Emmett frowned, then gasped, and then was about to say something when he realized his surroundings. "We should get in, so we can add the locals to our current discussion" he said. "I'm sure that they'll be quite stunned to hear about your visit. It is now clear to me that your history went entirely different from ours – and if I remember what you said correctly, I think I've got the clue to the change."
"Then you've got more than I do, because I don't have a single idea what the hell is going on here" Doc muttered, following the local inside after Marty did the same thing. "Except for, of course, the fact that you are from a universe that is clearly entirely different to ours, like you already said, but I don't know what caused the change – and I'm very interested to hear about that."

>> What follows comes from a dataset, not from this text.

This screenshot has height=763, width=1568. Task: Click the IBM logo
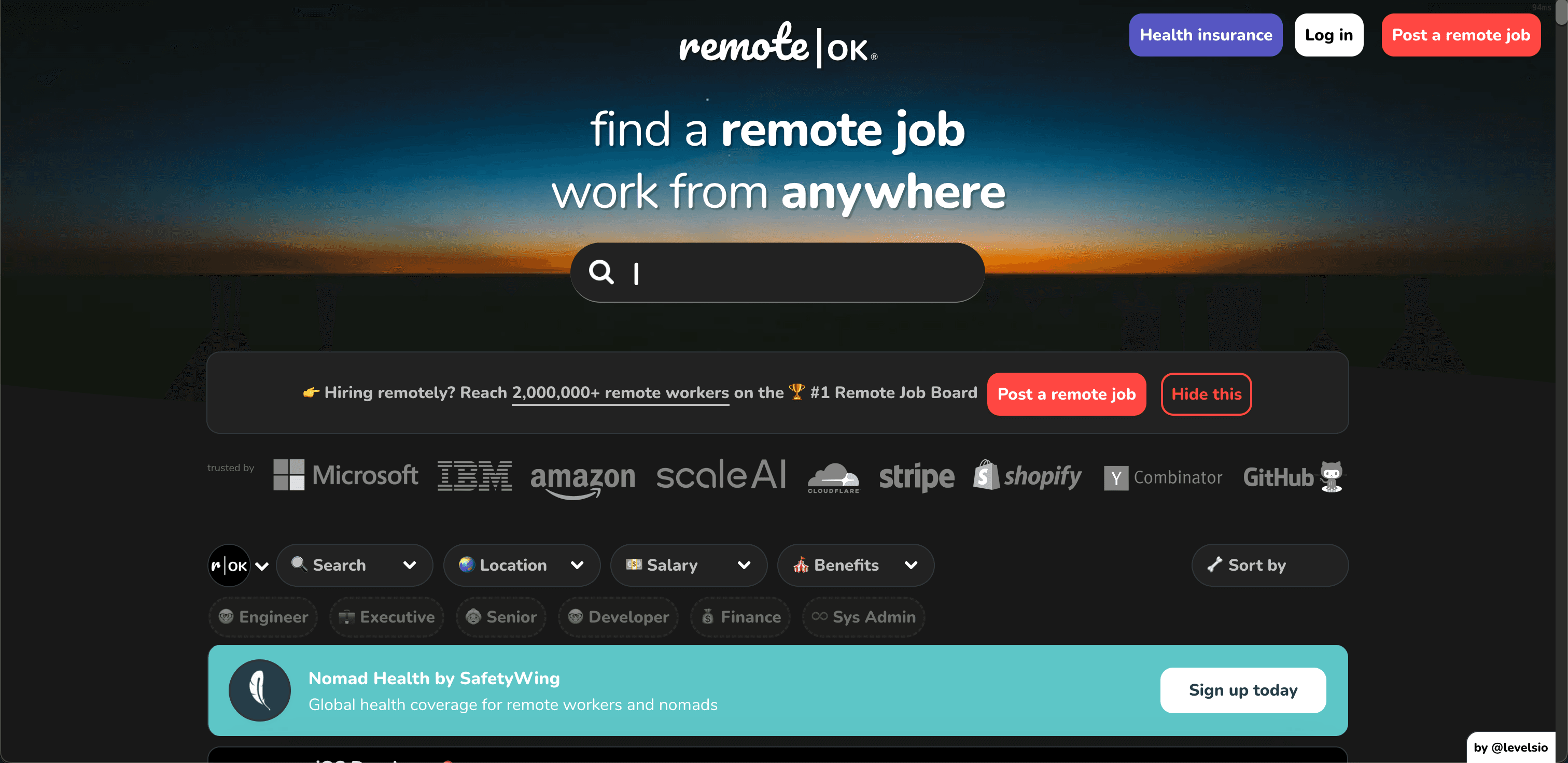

"Me too" Marty admitted. "I mean, you're from another universe – but in what ways? Why are we so different to you?" He followed the local inventor into the living room, Doc following a few feet behind because he'd been too occupied by gazing at the furniture – and suddenly slammed to a halt, eyes wide open. "Holy shit!"
There were George and Lorraine, his parents, sitting on chairs, all looking normal. There was an unfamiliar woman which had a stunning resemblance to Clara except for being thinner and having blonde hair and blue eyes and a slightly different facial shape, which Marty gathered to be the local inventor's wife. That, in fact wasn't too strange of a sight to see either – they were no doubt going to run into her sometime during their visit here. No, the real strange thing, which made Marty skid to a stop within a fraction of a second, was the fourth person, sitting on the bench and relaxing.
The person in front of him, sitting on the bench, was none else than himself, probably the local him of his reality – but he was old! Late forties, from what the teen could gather, probably closing in on fifty, and Marty could already see faint traces of wrinkles on the man's face. As Local Marty turned to him, his jaw dropped even more – the local was wearing a wedding ring. He was married. In '85. The guy looked good for his age, and Marty figured he was going to look just like this by 2018.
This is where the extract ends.